Noncompete Agreements: What You Should Know
Estimated reading time: 5 minutes
Business owners are aware that employees often leave and go work for a competitor.
Because of this, employers sometimes use non-compete agreements to help protect against employees sharing client lists, divulging trade secrets, or insider information to a competitor.
When employees leave an organization, they can create a competitive advantage by divulging confidential information about the former employer’s business practices, client lists, or trade secrets to a competitor.
Trade secrets are anything that makes the business unique.
For example, a trade secret could be a method of doing something, a technique, a business process, or a program that has some level of economic value.
What is the goal of a non-compete agreement?
The goal of a non-compete agreement is to keep an employee from taking the information they had access to or learned from a competing business to a new employer.

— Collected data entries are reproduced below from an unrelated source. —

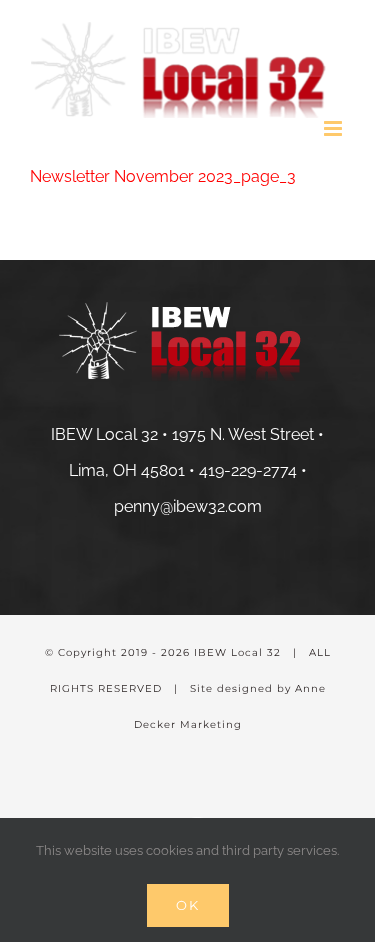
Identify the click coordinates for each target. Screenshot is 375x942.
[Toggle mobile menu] (334, 128)
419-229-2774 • (253, 470)
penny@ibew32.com (188, 506)
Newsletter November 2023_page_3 (163, 176)
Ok (188, 905)
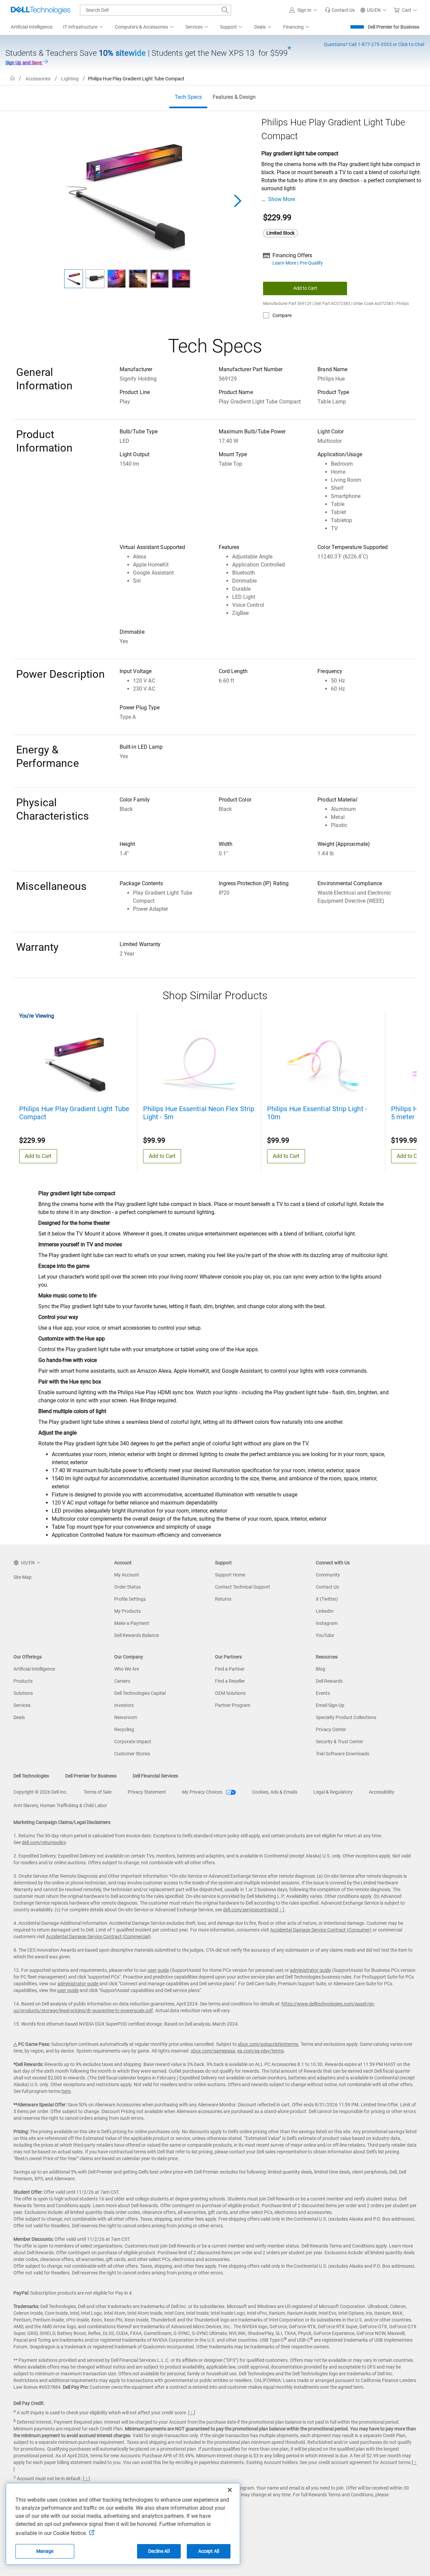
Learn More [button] (284, 263)
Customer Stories (132, 1753)
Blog (320, 1669)
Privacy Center (331, 1729)
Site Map (22, 1577)
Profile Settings (130, 1599)
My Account (126, 1574)
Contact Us (327, 1587)
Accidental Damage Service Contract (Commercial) (98, 1936)
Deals (19, 1717)
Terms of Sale (98, 1792)
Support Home (230, 1574)
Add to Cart (305, 288)
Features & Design (234, 97)
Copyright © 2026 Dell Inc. (40, 1792)
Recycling (124, 1729)
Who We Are (126, 1669)
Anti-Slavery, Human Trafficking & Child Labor (60, 1805)
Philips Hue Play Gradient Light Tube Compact (74, 1113)
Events (323, 1693)
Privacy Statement (147, 1792)
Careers (122, 1681)
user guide (158, 1970)
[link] (339, 10)
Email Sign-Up (330, 1705)
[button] (304, 10)
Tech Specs (188, 97)
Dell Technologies (31, 1776)
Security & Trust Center (339, 1741)
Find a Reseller (230, 1681)
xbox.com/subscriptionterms (268, 2044)
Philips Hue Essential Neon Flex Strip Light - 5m (198, 1113)
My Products (127, 1611)
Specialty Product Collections (346, 1717)
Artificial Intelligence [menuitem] (31, 27)
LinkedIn (325, 1611)
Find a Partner (230, 1669)
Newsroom (125, 1717)
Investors (124, 1705)
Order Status (127, 1587)
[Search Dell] (225, 10)
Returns (223, 1599)
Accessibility (381, 1792)
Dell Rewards (329, 1681)
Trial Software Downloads (342, 1753)
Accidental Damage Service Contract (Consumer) (321, 1930)
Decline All (159, 2551)
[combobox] (155, 10)
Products (23, 1681)
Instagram (327, 1623)
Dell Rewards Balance (136, 1635)
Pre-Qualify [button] (311, 263)
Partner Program (232, 1705)
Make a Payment (131, 1623)
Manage (45, 2551)
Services (22, 1705)
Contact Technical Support (242, 1587)
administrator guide (310, 1970)
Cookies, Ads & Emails (274, 1792)
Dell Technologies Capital (140, 1693)
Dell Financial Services (155, 1776)
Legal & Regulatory (333, 1792)
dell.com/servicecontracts (250, 1909)
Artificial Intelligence (34, 1669)
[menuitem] (84, 27)
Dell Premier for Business (393, 27)
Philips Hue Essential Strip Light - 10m (317, 1113)
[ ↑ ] (280, 1909)
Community (328, 1574)
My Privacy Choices (202, 1792)
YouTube (325, 1635)
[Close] (229, 2490)
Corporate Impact (132, 1741)
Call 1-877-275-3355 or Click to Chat (374, 44)
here (66, 2091)
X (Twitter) (327, 1599)
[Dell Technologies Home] (40, 10)
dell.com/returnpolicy (44, 1842)
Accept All (208, 2551)
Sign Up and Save (24, 62)
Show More (281, 199)
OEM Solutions (230, 1693)
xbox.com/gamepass (213, 2051)
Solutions (23, 1693)
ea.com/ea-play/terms (260, 2051)
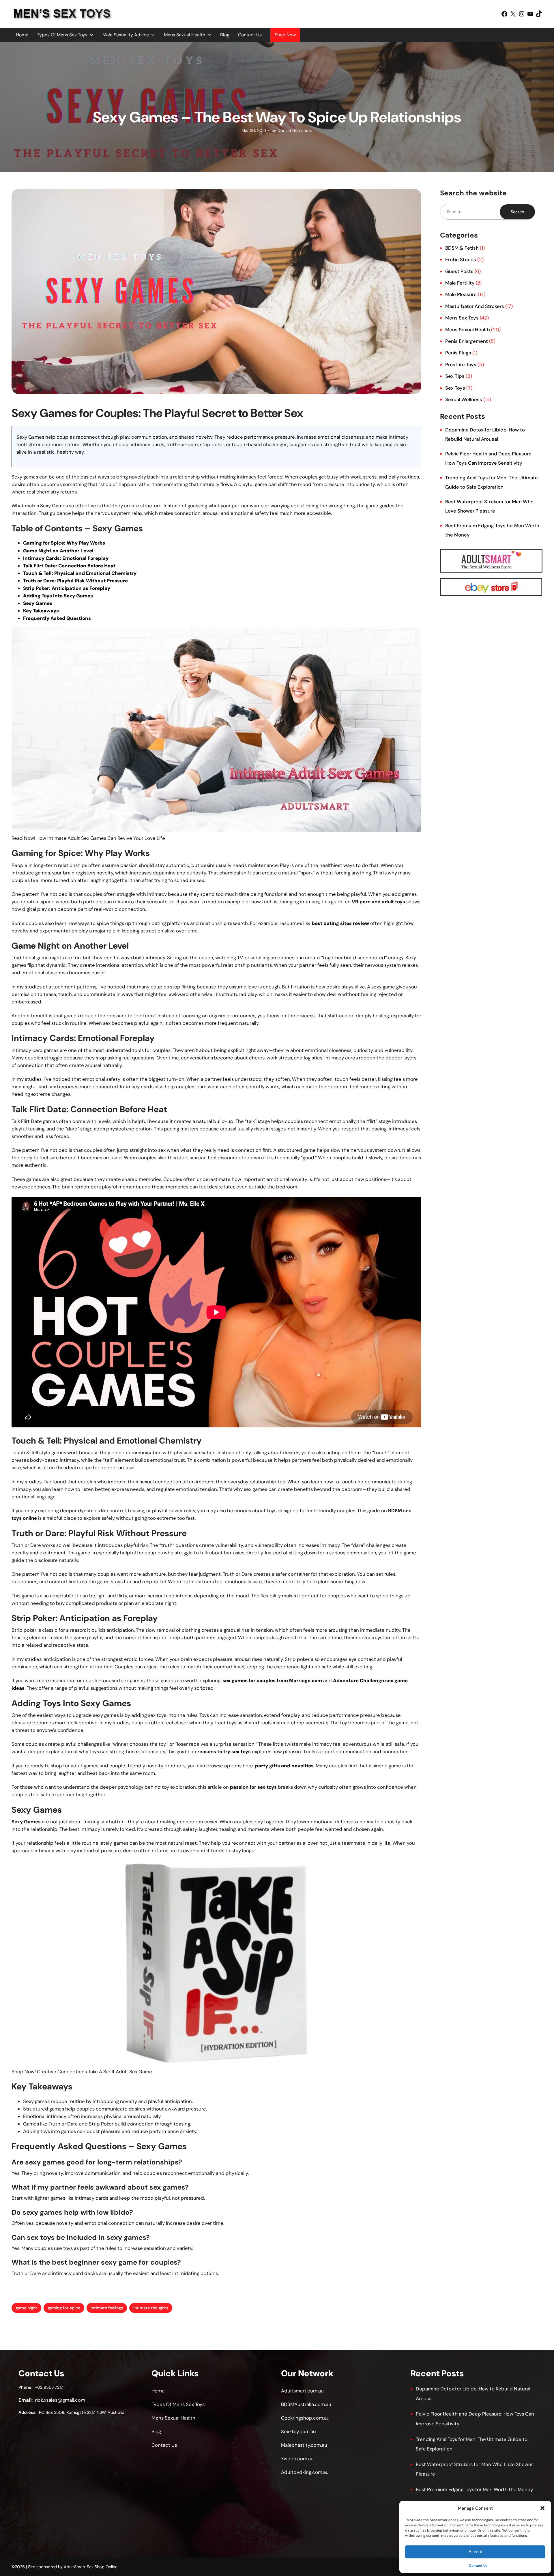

Noncompete agreements need to be balanced to protect both the employer as well as the employee.
It does not make sense to have such tight limitations that employees are banned from performing the work they were trained to do.
At the same time, an employee should not be able to go to a competitor and give them an unfair advantage because an employee walks out the door with client lists, information about the internal workings of the organization, or confidential trade secrets.
There needs to be a balance between protecting the employer and the employee’s right to make a living.
Are Non-Compete Agreements Enforceable?
For non-compete agreements to be enforceable, they need to have reasonable geographic and time period limitations.
The agreement should also have a clear business purpose and not limit an employee’s ability to find employment.
To determine if a non-compete agreement is enforceable, the following questions should be answered:
- Does the agreement impose an undue hardship on the employee?
- Is it injurious to the public interest?
- Is the restriction greater than necessary to protect the legitimate interest of the employer?
- Does the employer have a business interest to protect?
Think of this scenario.
You are a small business owner who makes beeswax candles.
You have created a streamlined process that allows you to produce candles at twice the rate of competitors.
Because of this streamlined process, you have lower production costs and can manufacture less expensive candles. That is your competitive advantage!
If an employee takes this process to a competitor, it creates an unfair advantage for your competitor.
It simply is not fair that you spent the time and resources in creating the process that was duplicated. They can now hit the ground running and unfairly compete with you.
This might be an example of a time when a non-compete agreement would be appropriate.
Not All States Recognize Non-Compete Agreements
Some states do not recognize noncompete agreements. It is important to understand the laws in your state and create agreements that can be supported by state law.
So, what happens if a non-compete agreement is enforceable and an employee ignores their agreement?
This is not a good thing for the employee or the hiring employer.
There have been cases where the former employer won litigation and was awarded damages based on profits due to violating the agreement.
The award included compensatory damages as well as attorney fees.
No one wants to waste time and resources in court. Again, the goal is a reasonable agreement that protects both the employer and the employee.
What is the time limit on noncompete agreements?
One year is the most common time limit on noncompete agreements. But you will see time limits of six months to two years.
Again, the goal is to have reasonable expectations for a departing employee. So, depending on your industry, a timeline can communicate your attempt at reasonable restrictions.
What is the typical distance for a non-compete?
The distance from your business location can vary. A common distance is that employees are prohibited from competitive activity within a 10 to 25-mile radius of the employer’s business.
Be Aware of Who You Are Hiring
For this reason, hiring employers should be aware of noncompete agreements from prior employers before making a hiring decision.
If a non-compete agreement is reasonable with its limitations and written to protect the employer’s confidential information and or/trade secrets, it is much more likely to be enforceable than the one targeted to limit competition.
Attorneys Are an Important Part of The Process
Every state has different laws on non-compete agreements, so it is important to have an attorney look at an agreement to ensure it is enforceable and complies with local laws.
Many online tools can help you create a customized agreement that complies with the laws of your state.
This investment will be worth the time and effort.
Everyone wants fair treatment.
Employees need to be able to make a living. However, a business that invests time and money in fine-tuning how they do what they do should have some protection from employees who have selfish motives.
Take the time to learn what your state laws are and work to create an agreement that can benefit both you and your departing employees.